**Problem to work on**
Copy every record below exactly as it appears.

Data excerpts

┄┄┄┄┄┄┄┄┄┄

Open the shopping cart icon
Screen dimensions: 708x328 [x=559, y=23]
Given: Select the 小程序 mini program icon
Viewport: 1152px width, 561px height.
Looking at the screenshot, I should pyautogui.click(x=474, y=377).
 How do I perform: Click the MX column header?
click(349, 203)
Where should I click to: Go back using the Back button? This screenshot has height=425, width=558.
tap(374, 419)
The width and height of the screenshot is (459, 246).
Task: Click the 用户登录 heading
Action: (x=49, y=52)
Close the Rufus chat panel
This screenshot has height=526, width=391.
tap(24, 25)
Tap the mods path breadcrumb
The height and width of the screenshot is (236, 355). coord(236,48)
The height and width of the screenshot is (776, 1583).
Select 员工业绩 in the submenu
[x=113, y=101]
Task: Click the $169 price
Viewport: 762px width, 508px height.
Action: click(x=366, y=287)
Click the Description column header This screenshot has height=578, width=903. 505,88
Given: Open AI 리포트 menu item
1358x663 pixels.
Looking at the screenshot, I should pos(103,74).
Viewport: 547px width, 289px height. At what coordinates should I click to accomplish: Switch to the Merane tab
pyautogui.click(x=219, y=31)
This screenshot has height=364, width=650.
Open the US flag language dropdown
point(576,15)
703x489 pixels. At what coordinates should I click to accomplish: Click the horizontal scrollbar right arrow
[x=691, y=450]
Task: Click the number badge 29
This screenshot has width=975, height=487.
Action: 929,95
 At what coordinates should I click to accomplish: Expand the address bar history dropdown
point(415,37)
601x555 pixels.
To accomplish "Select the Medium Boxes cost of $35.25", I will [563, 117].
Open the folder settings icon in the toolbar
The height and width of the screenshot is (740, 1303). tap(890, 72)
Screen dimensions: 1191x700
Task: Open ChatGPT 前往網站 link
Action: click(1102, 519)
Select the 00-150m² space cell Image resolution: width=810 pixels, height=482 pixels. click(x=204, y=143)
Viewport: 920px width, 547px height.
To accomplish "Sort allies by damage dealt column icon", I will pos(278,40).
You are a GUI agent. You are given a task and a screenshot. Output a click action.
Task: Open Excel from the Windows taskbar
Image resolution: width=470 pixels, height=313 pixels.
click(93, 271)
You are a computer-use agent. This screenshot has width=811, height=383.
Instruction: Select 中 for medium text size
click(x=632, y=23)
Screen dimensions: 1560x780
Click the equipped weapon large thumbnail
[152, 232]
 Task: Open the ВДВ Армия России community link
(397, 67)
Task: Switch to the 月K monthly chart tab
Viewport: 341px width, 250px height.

┄┄┄┄┄┄┄┄┄┄

**Answer space**
Open the shopping cart icon
Screen dimensions: 708x328 [x=559, y=23]
Given: Select the 小程序 mini program icon
Viewport: 1152px width, 561px height.
Looking at the screenshot, I should pyautogui.click(x=474, y=377).
 How do I perform: Click the MX column header?
click(349, 203)
Where should I click to: Go back using the Back button? This screenshot has height=425, width=558.
tap(374, 419)
The width and height of the screenshot is (459, 246).
Task: Click the 用户登录 heading
Action: (x=49, y=52)
Close the Rufus chat panel
This screenshot has height=526, width=391.
tap(24, 25)
Tap the mods path breadcrumb
The height and width of the screenshot is (236, 355). coord(236,48)
The height and width of the screenshot is (776, 1583).
Select 员工业绩 in the submenu
[x=113, y=101]
Task: Click the $169 price
Viewport: 762px width, 508px height.
Action: click(x=366, y=287)
Click the Description column header This screenshot has height=578, width=903. 505,88
Given: Open AI 리포트 menu item
1358x663 pixels.
Looking at the screenshot, I should pos(103,74).
Viewport: 547px width, 289px height. At what coordinates should I click to accomplish: Switch to the Merane tab
pyautogui.click(x=219, y=31)
This screenshot has height=364, width=650.
Open the US flag language dropdown
point(576,15)
703x489 pixels. At what coordinates should I click to accomplish: Click the horizontal scrollbar right arrow
[x=691, y=450]
Task: Click the number badge 29
This screenshot has width=975, height=487.
Action: 929,95
 At what coordinates should I click to accomplish: Expand the address bar history dropdown
point(415,37)
601x555 pixels.
To accomplish "Select the Medium Boxes cost of $35.25", I will [563, 117].
Open the folder settings icon in the toolbar
The height and width of the screenshot is (740, 1303). tap(890, 72)
Screen dimensions: 1191x700
Task: Open ChatGPT 前往網站 link
Action: click(1102, 519)
Select the 00-150m² space cell Image resolution: width=810 pixels, height=482 pixels. click(x=204, y=143)
Viewport: 920px width, 547px height.
To accomplish "Sort allies by damage dealt column icon", I will pos(278,40).
You are a GUI agent. You are given a task and a screenshot. Output a click action.
Task: Open Excel from the Windows taskbar
Image resolution: width=470 pixels, height=313 pixels.
click(93, 271)
You are a computer-use agent. This screenshot has width=811, height=383.
Instruction: Select 中 for medium text size
click(x=632, y=23)
Screen dimensions: 1560x780
Click the equipped weapon large thumbnail
[152, 232]
 Task: Open the ВДВ Армия России community link
(397, 67)
Task: Switch to the 月K monthly chart tab
Viewport: 341px width, 250px height.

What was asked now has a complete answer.